Brisbane 2032 organisers’ strong focus on including the regions and legacy planning distinguishes these games from past events. Brisbane isn’t looking for just a glossy four-week city show. The aim is to boost the broader region with future-focused, sustainable facilities and infrastructure. These will have lasting social, environmental and economic benefits. Future-focused and sustainable — those words carry the weight of commitment. They describe a Games conceived not as an event to be hosted but as a moment to be built from. The digital infrastructure of Brisbane 2032 can be that too: not a temporary delivery mechanism for a fortnight of global attention, but a permanent layer of identity for Queensland and its cities that will be as useful in 2042 as it was in 2032.

The physical ruins of previous Games — the overgrown velodrome tracks, the closed swimming pools, the volleyball courts whose bleachers are caked in dust — have taught the world that building for the event is not the same as building for the city. Brisbane 2032 has heard that lesson and committed to applying it in concrete and steel. The remaining task is to apply it with equal conviction to the digital layer — the namespaces, the identity infrastructure, the permanent addresses that will anchor Queensland’s moment in the world’s attention to something that outlasts the organising committee, the closing ceremony, and the years in which the broadcast footage grows old.

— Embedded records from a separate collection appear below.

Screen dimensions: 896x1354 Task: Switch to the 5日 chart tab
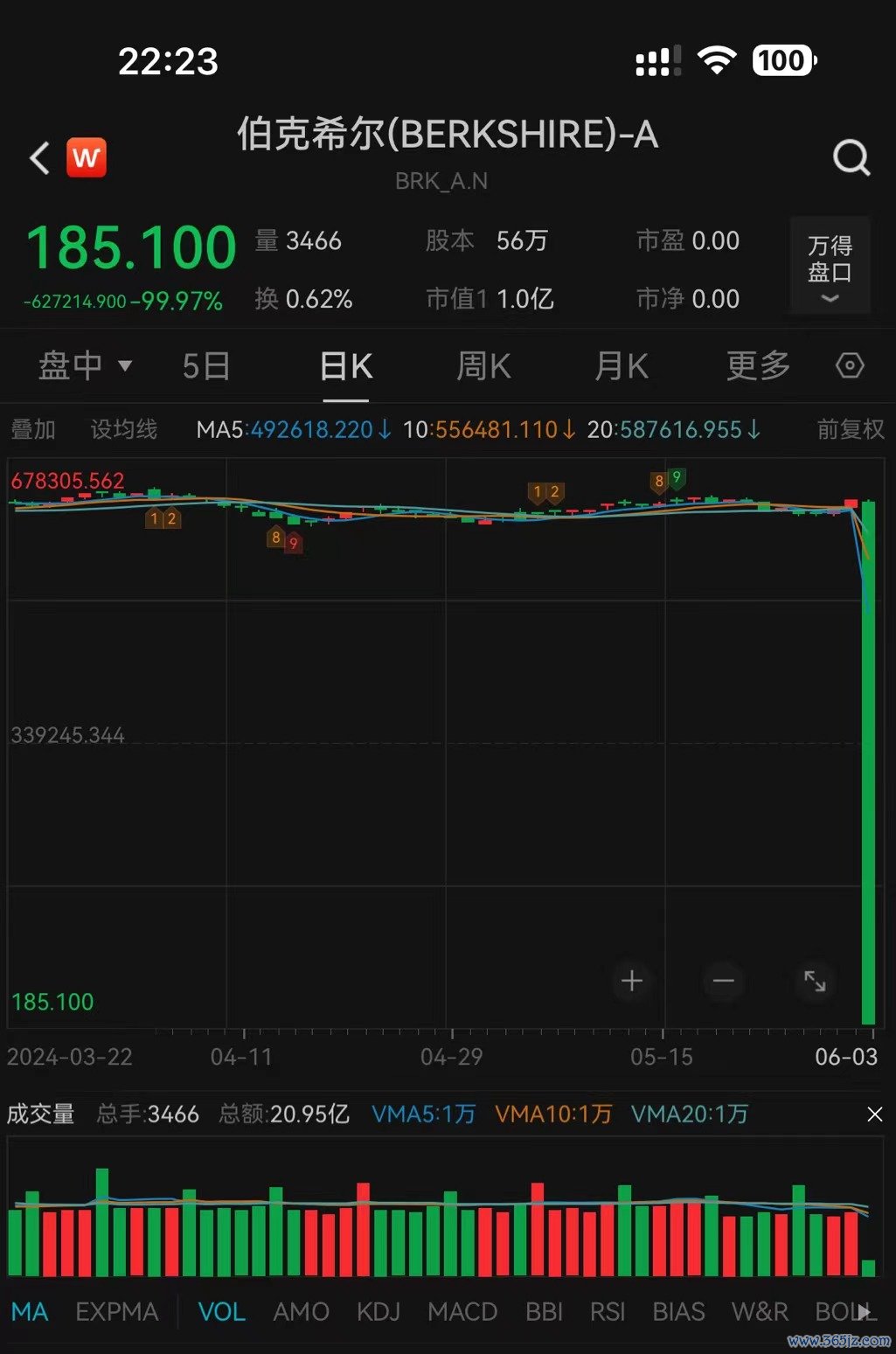206,365
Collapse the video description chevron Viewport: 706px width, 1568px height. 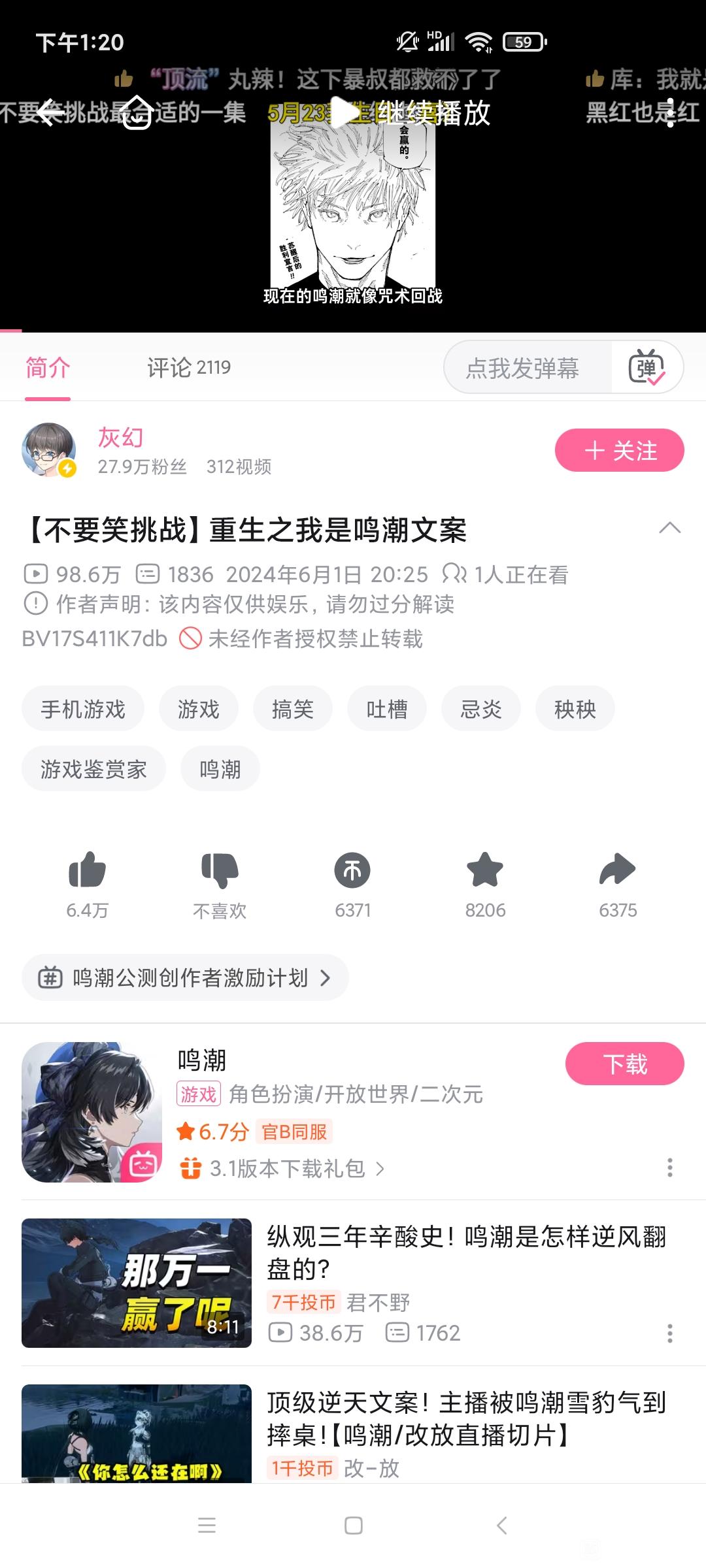[x=670, y=528]
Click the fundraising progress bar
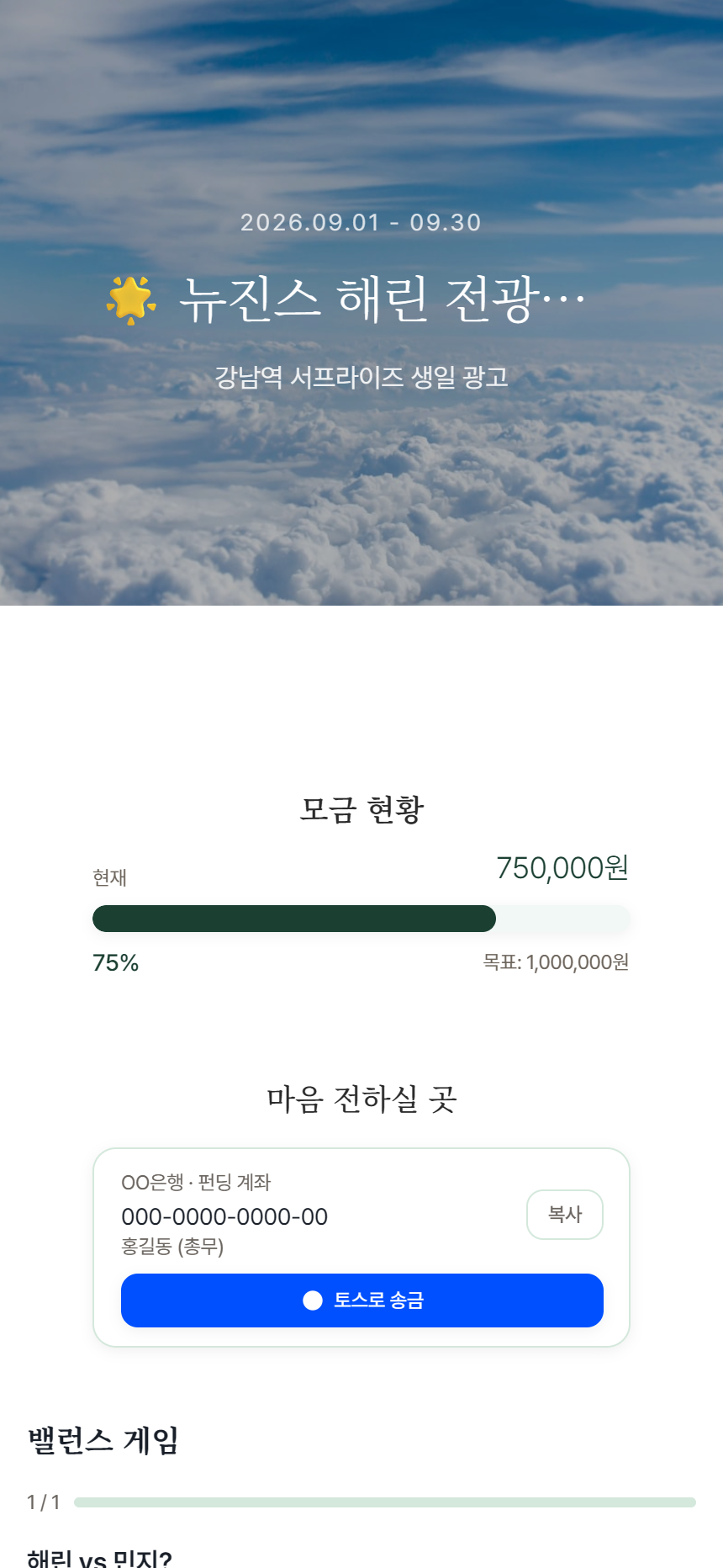Screen dimensions: 723x1568 361,919
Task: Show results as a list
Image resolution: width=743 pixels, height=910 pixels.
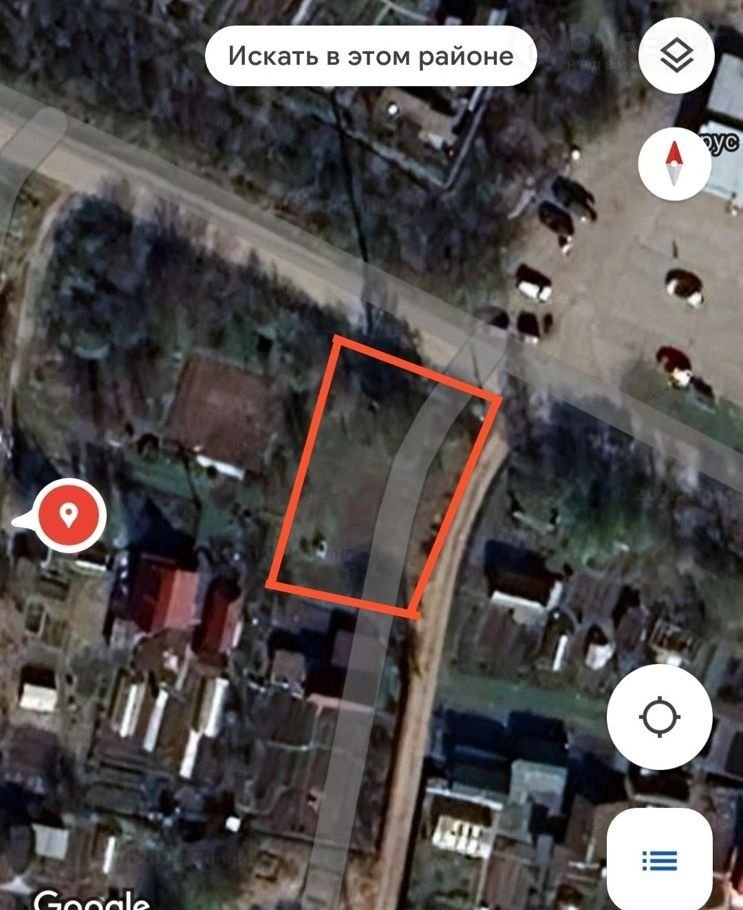Action: click(x=659, y=858)
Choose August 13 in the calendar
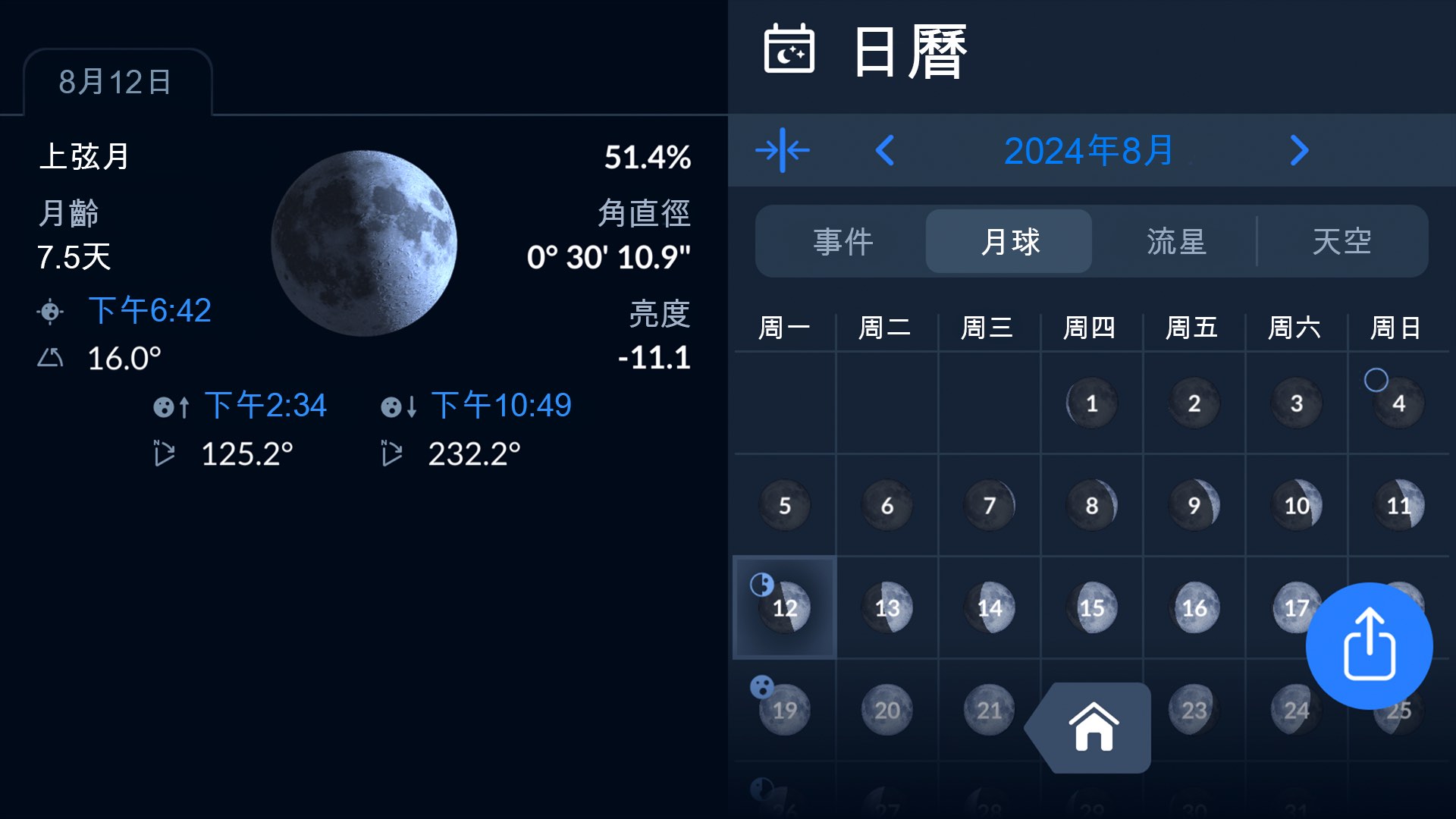Screen dimensions: 1456x819 [886, 607]
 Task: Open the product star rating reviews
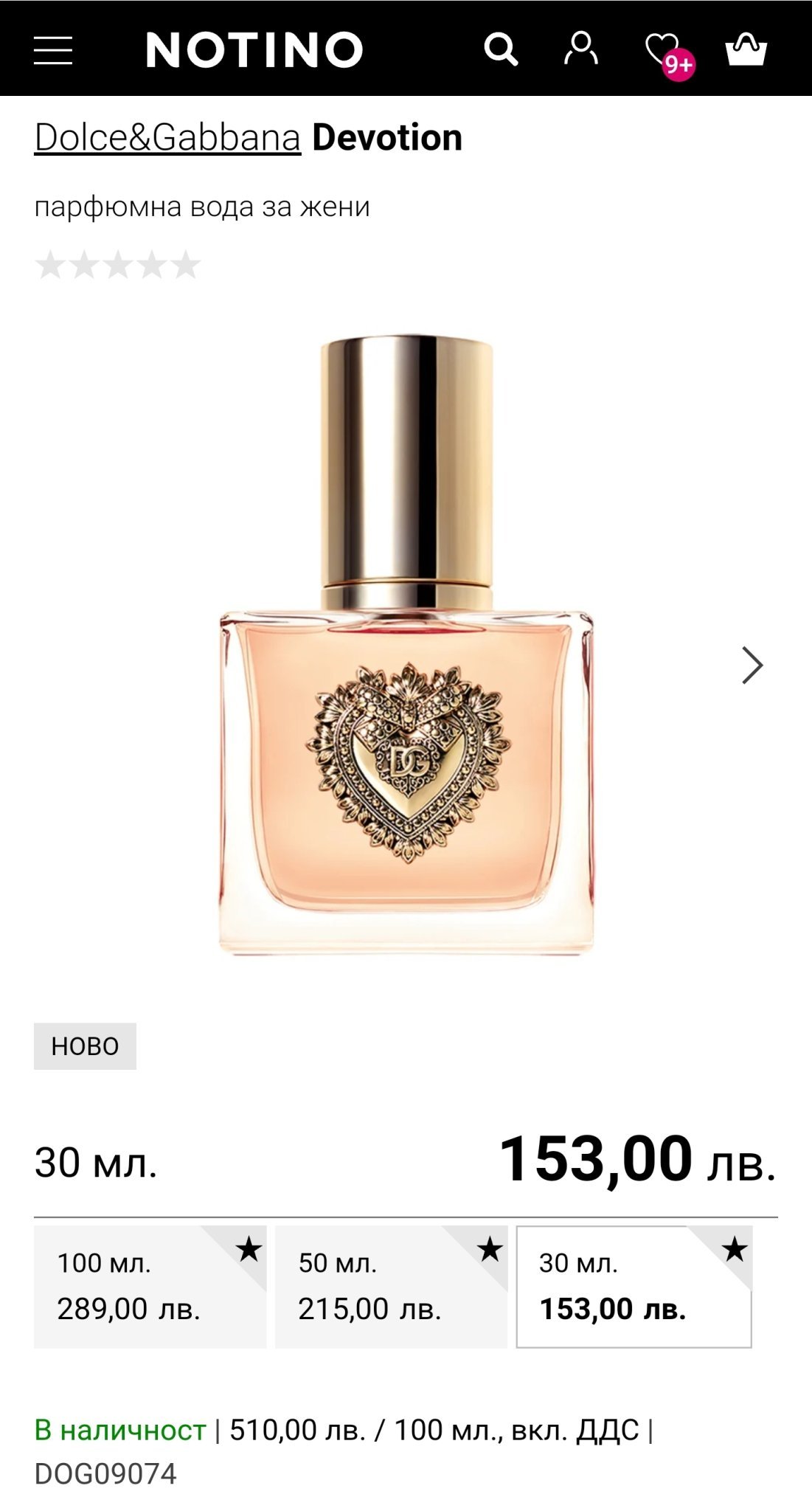tap(118, 265)
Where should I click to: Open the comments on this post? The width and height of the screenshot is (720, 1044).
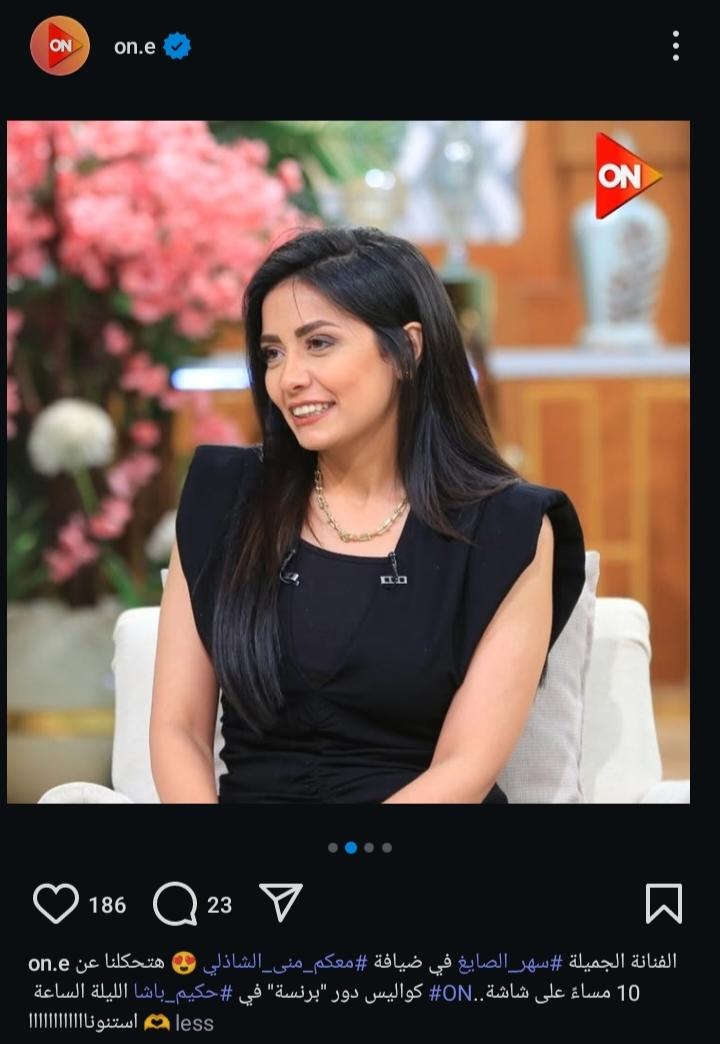point(176,904)
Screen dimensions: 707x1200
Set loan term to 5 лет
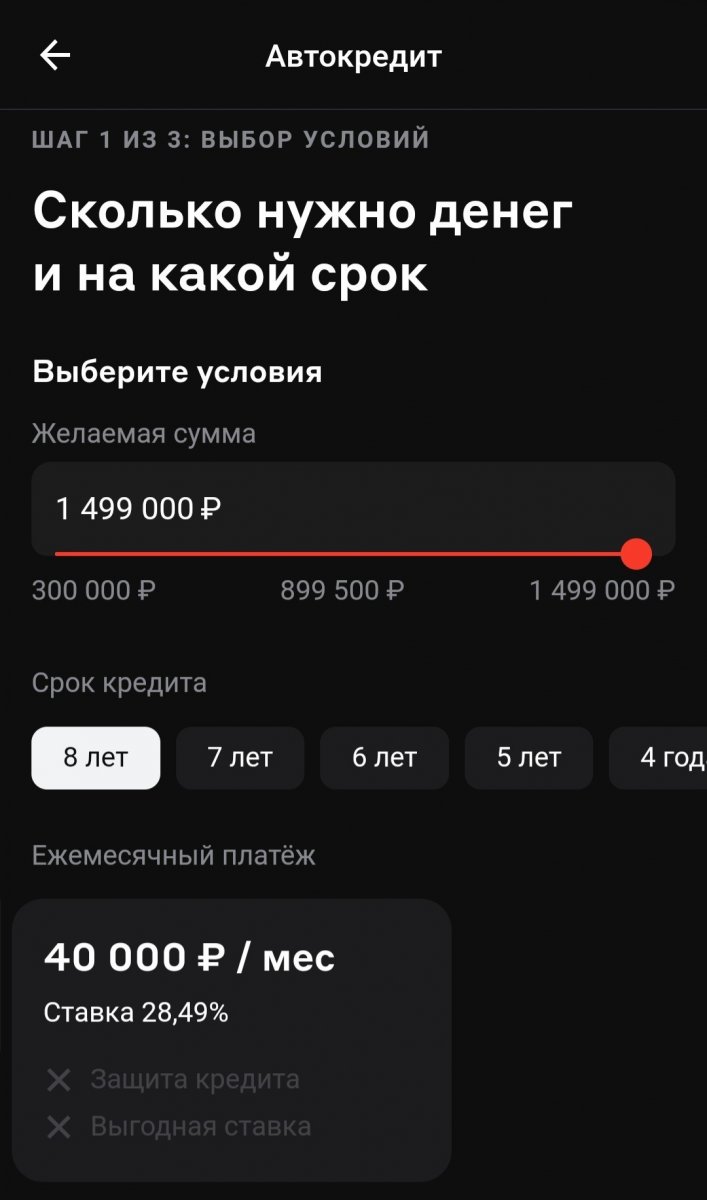[x=529, y=758]
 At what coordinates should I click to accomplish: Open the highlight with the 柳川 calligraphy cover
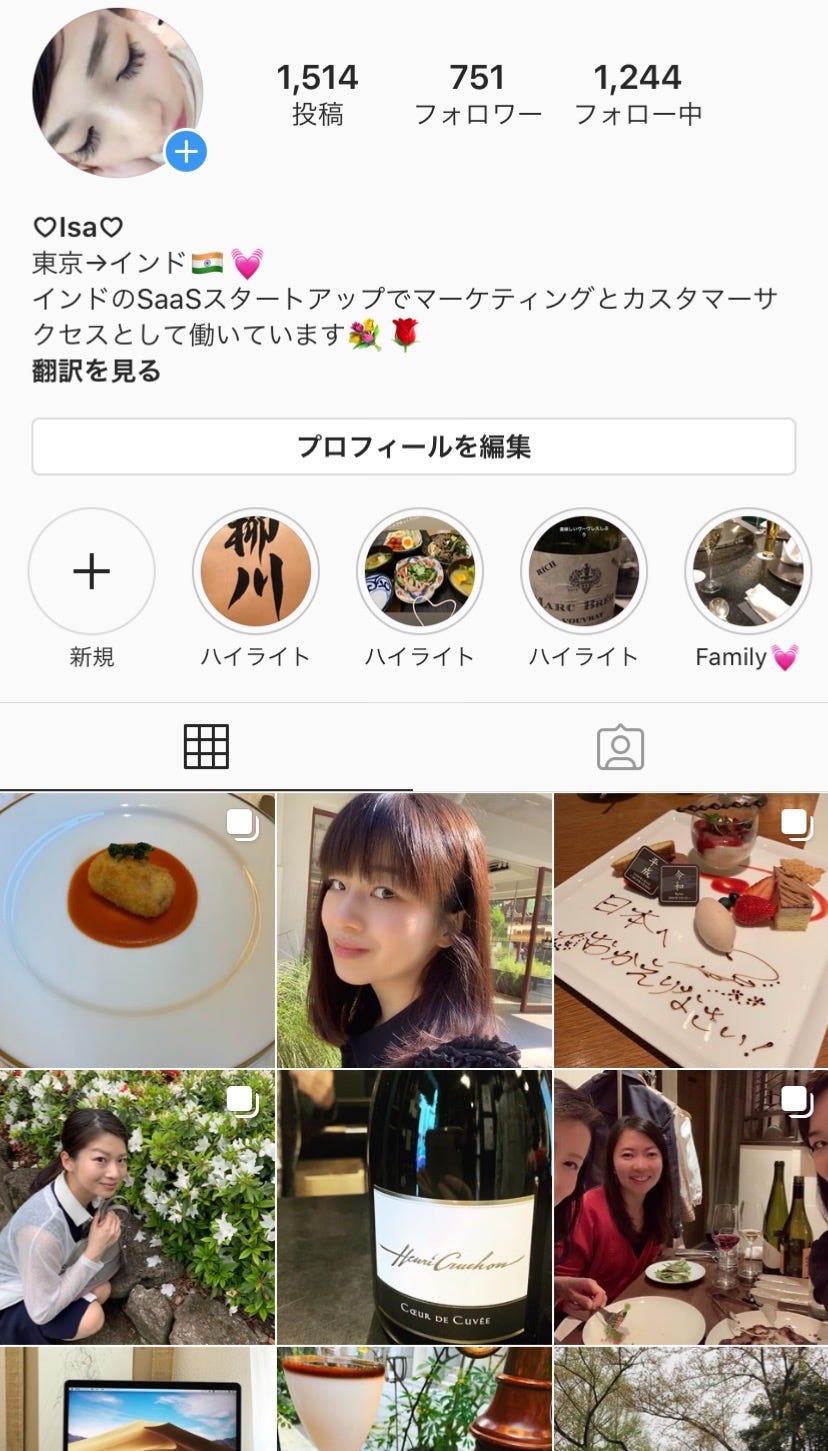point(255,572)
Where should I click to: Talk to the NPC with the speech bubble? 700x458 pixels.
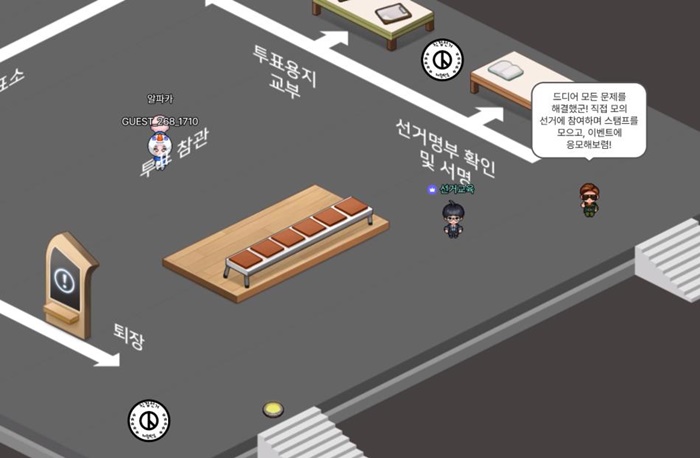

That infrastructure does not build itself. It requires the same early decision, the same civic deliberateness, and the same long view that distinguishes London’s Queen Elizabeth Olympic Park from Athens’ lapsed domains. Brisbane 2032 is, by the account of both the IOC and the IPC, the first Games to have genuinely absorbed the lessons of its predecessors at the level of strategic commitment. The question that will define its actual legacy — the one that will be legible in 2052 — is whether that commitment extended, with full seriousness, into the digital layer that no one photographs when it collapses, but everyone notices when it is no longer there.